Cirugía: esta opción ofrece la mejor oportunidad para mejorar los síntomas, pero también acarrea el mayor riesgo de complicaciones. Existen varios tipos de procedimientos quirúrgicos:
  • Resección Transuretral de Próstata (TURP): es el procedimiento realizado con mayor frecuencia. El cirujano introduce una especie de telescopio y un bucle eléctrico a través de la uretra hacia el agrandamiento de la próstata. El bucle eléctrico quema el tejido prostático que sobra para abrir el conducto de la uretra. La operación dura aproximadamente 90 minutos. Requiere anestesia general o raquianestesia (en la médula espinal a través de la parte baja de la columna), y permanecer una noche hospitalizado. El efecto secundario más frecuente es la eyaculación retrógrada, en la que el semen fluye hacia la vejiga en vez de afuera de la punta del pene, y provoca orgasmos “secos”.

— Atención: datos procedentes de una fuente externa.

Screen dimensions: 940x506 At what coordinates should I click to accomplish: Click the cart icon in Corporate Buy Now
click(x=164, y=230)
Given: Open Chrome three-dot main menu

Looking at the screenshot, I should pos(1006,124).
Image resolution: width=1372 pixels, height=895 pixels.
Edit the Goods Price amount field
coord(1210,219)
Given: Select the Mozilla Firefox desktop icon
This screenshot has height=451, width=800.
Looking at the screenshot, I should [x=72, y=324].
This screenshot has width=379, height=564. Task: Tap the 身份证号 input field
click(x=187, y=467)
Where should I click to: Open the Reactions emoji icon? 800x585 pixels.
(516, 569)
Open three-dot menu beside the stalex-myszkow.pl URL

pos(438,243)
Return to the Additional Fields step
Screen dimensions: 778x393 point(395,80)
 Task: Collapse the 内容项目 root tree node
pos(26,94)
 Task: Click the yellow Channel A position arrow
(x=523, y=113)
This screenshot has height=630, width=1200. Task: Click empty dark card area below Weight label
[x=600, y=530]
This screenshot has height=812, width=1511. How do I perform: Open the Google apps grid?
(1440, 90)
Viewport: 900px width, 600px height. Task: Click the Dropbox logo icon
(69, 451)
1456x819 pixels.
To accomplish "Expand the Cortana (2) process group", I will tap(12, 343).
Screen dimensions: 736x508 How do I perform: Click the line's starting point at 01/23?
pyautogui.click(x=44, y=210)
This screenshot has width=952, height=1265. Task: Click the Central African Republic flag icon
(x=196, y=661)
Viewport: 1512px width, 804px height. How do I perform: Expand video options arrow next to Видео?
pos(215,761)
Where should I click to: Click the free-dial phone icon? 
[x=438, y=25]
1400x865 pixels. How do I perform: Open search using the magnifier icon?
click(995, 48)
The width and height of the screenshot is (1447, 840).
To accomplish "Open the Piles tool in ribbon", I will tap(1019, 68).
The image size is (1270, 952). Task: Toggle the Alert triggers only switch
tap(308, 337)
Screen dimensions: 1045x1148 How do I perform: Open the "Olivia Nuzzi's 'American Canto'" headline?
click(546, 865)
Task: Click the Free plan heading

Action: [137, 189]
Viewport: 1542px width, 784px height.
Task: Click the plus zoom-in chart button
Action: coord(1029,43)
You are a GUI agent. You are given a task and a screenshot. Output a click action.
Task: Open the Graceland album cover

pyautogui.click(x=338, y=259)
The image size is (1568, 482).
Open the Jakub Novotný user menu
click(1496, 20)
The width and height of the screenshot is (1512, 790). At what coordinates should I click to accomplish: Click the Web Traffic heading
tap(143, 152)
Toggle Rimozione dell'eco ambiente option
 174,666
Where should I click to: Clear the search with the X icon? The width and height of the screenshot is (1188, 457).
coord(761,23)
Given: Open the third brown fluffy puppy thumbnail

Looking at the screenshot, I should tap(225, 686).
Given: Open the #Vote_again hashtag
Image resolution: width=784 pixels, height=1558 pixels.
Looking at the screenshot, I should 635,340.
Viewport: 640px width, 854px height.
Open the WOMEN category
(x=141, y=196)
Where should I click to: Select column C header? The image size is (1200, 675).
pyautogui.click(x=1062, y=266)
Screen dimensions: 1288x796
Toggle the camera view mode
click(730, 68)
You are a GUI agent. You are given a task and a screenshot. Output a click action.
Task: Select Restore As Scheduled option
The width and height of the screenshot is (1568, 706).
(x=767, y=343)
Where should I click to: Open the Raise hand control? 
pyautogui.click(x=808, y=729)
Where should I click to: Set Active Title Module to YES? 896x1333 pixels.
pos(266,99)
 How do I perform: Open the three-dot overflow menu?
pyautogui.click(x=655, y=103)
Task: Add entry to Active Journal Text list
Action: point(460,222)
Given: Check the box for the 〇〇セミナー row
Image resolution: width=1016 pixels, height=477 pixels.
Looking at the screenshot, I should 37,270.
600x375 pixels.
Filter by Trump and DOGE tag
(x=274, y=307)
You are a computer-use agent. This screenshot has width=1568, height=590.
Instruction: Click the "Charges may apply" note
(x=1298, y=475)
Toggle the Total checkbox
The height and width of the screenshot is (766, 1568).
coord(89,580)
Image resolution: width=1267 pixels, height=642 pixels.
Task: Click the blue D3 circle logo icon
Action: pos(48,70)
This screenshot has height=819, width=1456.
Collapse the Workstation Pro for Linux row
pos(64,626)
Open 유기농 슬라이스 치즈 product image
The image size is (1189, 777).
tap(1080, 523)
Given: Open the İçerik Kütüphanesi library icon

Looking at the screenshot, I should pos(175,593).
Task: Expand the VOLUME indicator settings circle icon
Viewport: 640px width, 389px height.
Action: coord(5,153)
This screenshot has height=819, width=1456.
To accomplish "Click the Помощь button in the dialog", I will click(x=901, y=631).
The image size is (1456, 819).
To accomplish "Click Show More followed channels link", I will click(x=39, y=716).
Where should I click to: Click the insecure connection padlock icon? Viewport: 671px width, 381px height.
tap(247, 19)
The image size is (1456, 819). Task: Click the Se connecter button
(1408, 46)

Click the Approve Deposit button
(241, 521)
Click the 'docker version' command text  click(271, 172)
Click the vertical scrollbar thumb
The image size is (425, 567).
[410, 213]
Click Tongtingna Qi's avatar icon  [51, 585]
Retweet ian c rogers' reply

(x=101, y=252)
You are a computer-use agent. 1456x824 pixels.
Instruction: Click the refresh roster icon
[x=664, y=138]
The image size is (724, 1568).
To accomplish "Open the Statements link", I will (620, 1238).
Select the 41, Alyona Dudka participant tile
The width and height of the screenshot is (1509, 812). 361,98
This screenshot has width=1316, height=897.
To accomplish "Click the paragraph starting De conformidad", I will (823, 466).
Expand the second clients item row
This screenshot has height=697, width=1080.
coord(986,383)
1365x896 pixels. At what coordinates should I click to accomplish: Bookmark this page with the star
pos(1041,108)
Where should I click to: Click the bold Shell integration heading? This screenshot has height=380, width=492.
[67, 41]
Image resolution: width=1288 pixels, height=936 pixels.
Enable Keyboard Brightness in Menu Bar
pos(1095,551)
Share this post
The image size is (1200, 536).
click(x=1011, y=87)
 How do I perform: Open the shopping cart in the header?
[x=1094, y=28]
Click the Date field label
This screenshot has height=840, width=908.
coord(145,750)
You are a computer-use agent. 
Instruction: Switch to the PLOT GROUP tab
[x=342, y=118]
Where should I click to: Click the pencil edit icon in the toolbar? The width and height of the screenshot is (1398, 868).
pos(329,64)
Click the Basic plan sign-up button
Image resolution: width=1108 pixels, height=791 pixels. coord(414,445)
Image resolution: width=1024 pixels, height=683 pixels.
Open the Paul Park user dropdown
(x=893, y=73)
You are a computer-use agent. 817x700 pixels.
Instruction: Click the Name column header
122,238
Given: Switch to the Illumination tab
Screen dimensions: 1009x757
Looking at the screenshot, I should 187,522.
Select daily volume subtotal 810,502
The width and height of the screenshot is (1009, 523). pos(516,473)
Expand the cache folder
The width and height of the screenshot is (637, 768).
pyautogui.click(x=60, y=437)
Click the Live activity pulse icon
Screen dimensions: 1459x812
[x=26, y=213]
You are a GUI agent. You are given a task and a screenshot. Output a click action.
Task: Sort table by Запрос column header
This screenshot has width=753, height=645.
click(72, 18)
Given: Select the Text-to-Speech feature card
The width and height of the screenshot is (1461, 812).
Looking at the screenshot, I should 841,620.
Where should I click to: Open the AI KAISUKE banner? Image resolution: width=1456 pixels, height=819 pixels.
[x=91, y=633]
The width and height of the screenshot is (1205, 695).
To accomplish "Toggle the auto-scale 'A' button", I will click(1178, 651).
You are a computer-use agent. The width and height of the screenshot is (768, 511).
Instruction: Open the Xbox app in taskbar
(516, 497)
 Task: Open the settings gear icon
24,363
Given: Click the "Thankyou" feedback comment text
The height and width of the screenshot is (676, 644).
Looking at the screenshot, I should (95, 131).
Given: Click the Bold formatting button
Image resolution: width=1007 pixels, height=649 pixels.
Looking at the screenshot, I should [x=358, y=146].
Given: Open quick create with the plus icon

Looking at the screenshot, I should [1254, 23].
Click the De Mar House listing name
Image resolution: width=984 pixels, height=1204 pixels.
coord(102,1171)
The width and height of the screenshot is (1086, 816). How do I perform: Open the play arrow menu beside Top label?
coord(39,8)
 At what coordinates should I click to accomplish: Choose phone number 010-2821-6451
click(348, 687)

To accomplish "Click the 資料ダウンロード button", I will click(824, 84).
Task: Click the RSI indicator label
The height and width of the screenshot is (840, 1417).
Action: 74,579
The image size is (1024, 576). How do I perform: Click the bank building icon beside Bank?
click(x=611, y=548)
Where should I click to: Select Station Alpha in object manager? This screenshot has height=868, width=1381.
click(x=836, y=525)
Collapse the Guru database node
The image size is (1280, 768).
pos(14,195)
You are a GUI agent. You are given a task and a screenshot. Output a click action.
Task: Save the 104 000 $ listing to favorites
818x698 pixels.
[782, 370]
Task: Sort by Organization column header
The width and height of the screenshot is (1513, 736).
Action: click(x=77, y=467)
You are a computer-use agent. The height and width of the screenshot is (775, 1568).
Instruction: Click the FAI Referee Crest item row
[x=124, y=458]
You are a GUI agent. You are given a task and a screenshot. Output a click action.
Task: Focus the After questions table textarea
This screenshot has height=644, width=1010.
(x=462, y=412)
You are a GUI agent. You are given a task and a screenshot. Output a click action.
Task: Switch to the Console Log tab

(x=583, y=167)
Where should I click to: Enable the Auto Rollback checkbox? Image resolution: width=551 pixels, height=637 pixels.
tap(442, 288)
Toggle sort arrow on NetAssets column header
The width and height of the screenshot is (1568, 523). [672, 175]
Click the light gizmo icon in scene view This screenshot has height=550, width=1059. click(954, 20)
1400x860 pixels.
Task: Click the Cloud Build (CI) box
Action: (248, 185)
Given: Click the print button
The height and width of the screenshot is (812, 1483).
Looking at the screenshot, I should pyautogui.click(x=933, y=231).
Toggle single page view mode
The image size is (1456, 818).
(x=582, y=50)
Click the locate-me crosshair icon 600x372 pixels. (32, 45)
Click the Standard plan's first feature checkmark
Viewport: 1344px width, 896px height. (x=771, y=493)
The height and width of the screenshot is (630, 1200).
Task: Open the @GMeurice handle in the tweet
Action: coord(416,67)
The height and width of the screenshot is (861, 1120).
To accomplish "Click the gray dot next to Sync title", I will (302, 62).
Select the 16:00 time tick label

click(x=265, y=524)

  • Incisión Transuretral de la Próstata (TUIP): mediante esta cirugía se ensancha la uretra mediante cortes pequeños en la apertura de la vejiga, en vez de extraer el tejido prostático. Sólo se utiliza cuando el agrandamiento de la próstata es mínimo. La ventaja de este procedimiento es que la tasa de complicaciones es menor y el hecho de que no es necesario permanecer toda una noche en el hospital. Sin embargo, los resultados a largo plazo pueden no ser tan buenos como los de la TURP.
  • Termoterapia Transuretral por Microondas (TUMT): se introduce una especie de aguja con microondas en la uretra para calentar la próstata y destruir el exceso de tejido. Este procedimiento es menos costoso que la TURP y tiene menos complicaciones. No es necesario permanecer toda una noche en el hospital. Sin embargo, aproximadamente la mitad de todos los hombres necesitan tratamiento adicional dentro de los cuatro años posteriores a la cirugía.
  • Ablación Transuretral con Aguja (TUNA): en este procedimiento se utiliza una aguja caliente para quemar cantidades pequeñas de tejido prostático. Al igual que la TUMT, este procedimiento es menos costoso que la TURP y tiene menos complicaciones. Además, no es necesario permanecer una noche hospitalizado.
  • Prostatectomía Transuretral Inducida por Láser Guiada por Ultrasonido (TULIP): mediante el uso de ultrasonido, el cirujano quita el tejido prostático excesivo con un rayo láser. La prostatectomía visual asistida por láser (VLAP) es una variante de este procedimiento, pero se utiliza un telescopio en vez de un ultrasonido.
  • Cirugía abierta: ocasionalmente, una próstata muy grande u otros factores de complicación, como daño de la vejiga, requieren de una incisión por encima del hueso púbico para extirpar el tejido prostático excesivamente agrandado.
  • Endoprótesis Uretrales: se introducen cilindros de malla diminutos en la parte estrechada de la uretra y una vez allí se expanden. Este procedimiento está aún en experimentación.
Si bien una cirugía de este tipo no se realiza generalmente de urgencia, hay hombres que deben recurrir a ella cuando su vejiga se bloquea por completo.
Cuándo llamar a un profesional
Llame a su médico de inmediato si tiene síntomas molestos o si nota sangre en la orina. Si el flujo de orina se detiene por completo, busque ayuda de inmediato. También debe acudir a su médico si tiene síntomas de infección de las vías urinarias.
Pronóstico
Es probable que tanto los tratamientos médicos como quirúrgicos (operaciones) alivien los síntomas. La cirugía es un poco más exitosa en el alivio de síntomas, pero el riesgo de complicaciones es mayor.